If you live in snowy or rural areas, you might want to consider the benefits of buying a car with all wheel drive. Most cars on the market are front-wheel drive, meaning that power and turning both happen at the front of the car. All-wheel drive (AWD) cars have power going to all four wheels, and are different from four-wheel drive (4WD) cars in that all the wheels have power all of the time, whereas you can turn the 4WD system on and off in a 4WD car. The main benefit of both these types of cars is increased traction on slippery, wet, off-road and other generally uneven surfaces. Most car makers have at least one or two models that come standard with AWD systems, such as BMW (xDrive), Audi (Quattro), Mercedes-Benz (4-Matic) and Volkswagen (4-Motion). One maker, Subaru, uses AWD on its entire North American product line.
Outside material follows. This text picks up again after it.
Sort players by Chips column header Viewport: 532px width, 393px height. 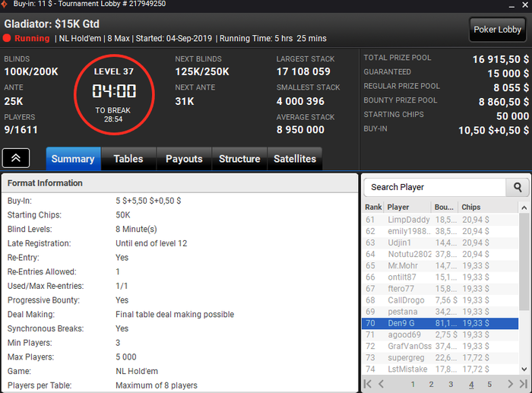[x=471, y=207]
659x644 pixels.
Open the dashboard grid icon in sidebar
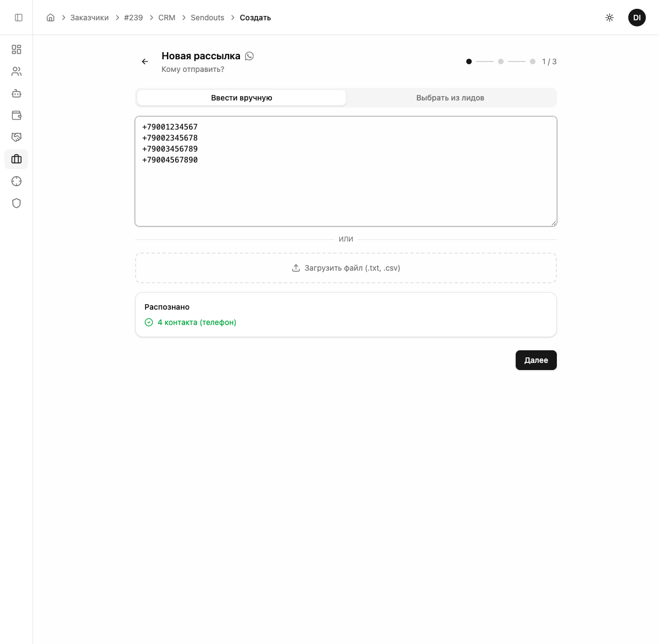(16, 49)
All-wheel drive provides excellent traction in the snow, and this is where most of its benefits are seen. When driving on slippery roads, AWD helps the car stick to the ground, providing more safety and security when cornering. The driver has much more control of the car, and can navigate much more easily on snow and ice than can a driver of a regular two-wheel drive car.
One thing to note about AWD cars is that they require even tire wear and symmetrical tires. This means that if you irreparably damage one tire, you usually have to buy four new tires regardless of the condition of the other three. This can get expensive.
Again, though, for areas that get a lot of snow, all-wheel drive is probably the best option for your car if you can afford it. Cars such as the Subaru Forester, Volvo S60 AWD, Infiniti G35/37x, and SUVs like the Toyota Highlander, Mercury Mountaineer, Suzuki SX4 and Honda CR-V all come in AWD, giving you that extra level of safety when you need it most.